UPDATED: January 3, 2019
U.S. Citizenship and Immigration Services (USCIS) fee-funded services remain unaffected by the shutdown. However, Immigration Court (EOIR) is closed except for detained cases. ICE enforcement and removal operations will continue, and ICE attorneys are working on the detained docket. Assume that check-ins are proceeding as per usual. The Department of State is still providing passport and visa services. U.S. district courts are all reacting differently in different jurisdictions. Contact the relevant court to see how the shutdown may affect your case.
The current shutdown pertains to funding for fiscal year 2019 which had begun on October 1, 2018. The shutdown started on December 22 after President Trump refused to sign appropriation bills passed by Congress.
Effect of the shutdown
Agencies funded by two bills passed in September are not affected by the shutdown. Initial effects were expected to be lessened because the beginning of the shutdown coincides with a four-day weekend due to Christmas. If the shutdown were to extend into a normal work day, about 400,000 federal employees were expected to be furloughed out of the 800,000 working for the affected agencies, out of 2.1 million civilian non-postal federal employees. As with the January shutdown, national parks were expected to be open as practical, though there would be no staff and buildings would be closed, while the Smithsonian Institution expected to be open through January 1 by using leftover funds.
Immigration and the shutdown
The current lapse in annual appropriated funding for the U.S. government does not affect U.S. Citizenship Immigration Service’s (USCIS) fee-funded activities. USCIS offices will remain open, and all individuals should attend interviews and appointments as scheduled. USCIS will continue to accept petitions and applications for benefit requests, except as noted below.

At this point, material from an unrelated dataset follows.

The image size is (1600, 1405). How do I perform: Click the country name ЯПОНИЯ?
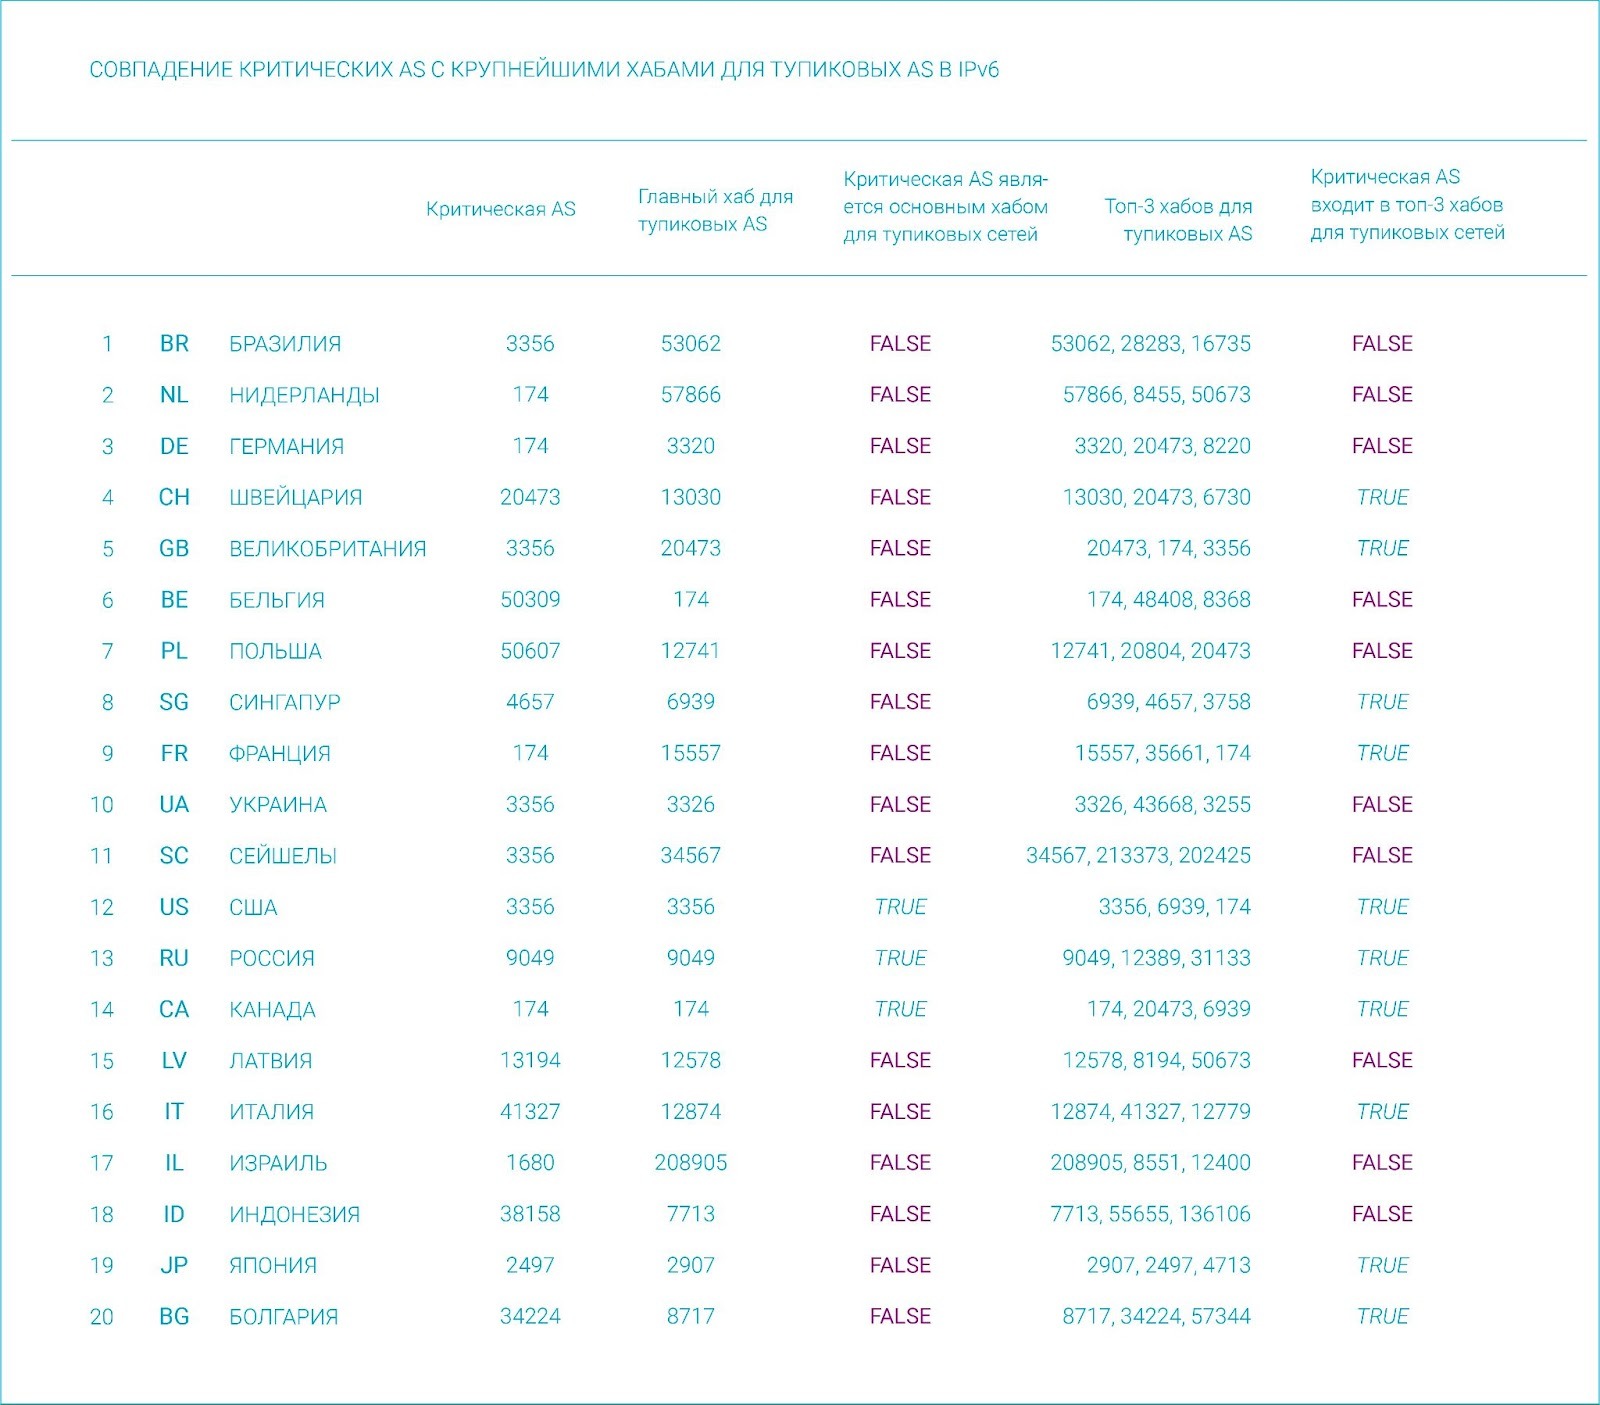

Some USCIS programs, however, will either expire or suspend operations, or be otherwise affected, until they receive appropriated funds or are reauthorized by Congress. These include:
EB-5 Immigrant Investor Regional Center Program (not the EB-5 Program). Regional centers are a public or private economic unit in the U.S. that promotes economic growth. USCIS designates regional centers for participation in the Immigrant Investor Program. The EB-5 Program will continue to operate.
E-Verify. This free internet-based system allows businesses to determine the eligibility of their employees to work in the U.S.
Conrad 30 Waiver Program for J-1 medical doctors. This program allows J-1 doctors to apply for a waiver of the two-year residence requirement after completing the J-1 exchange visitor program. The expiration only affects the date by which the J-1 doctor must have entered the U.S.; it is not a shutdown of the Conrad 30 program entirely.
Non-minister religious workers. This special immigrant category allows non-ministers in religious vocations and occupations to immigrate or adjust to permanent resident status in the U.S. to perform religious work in a full-time, compensated position.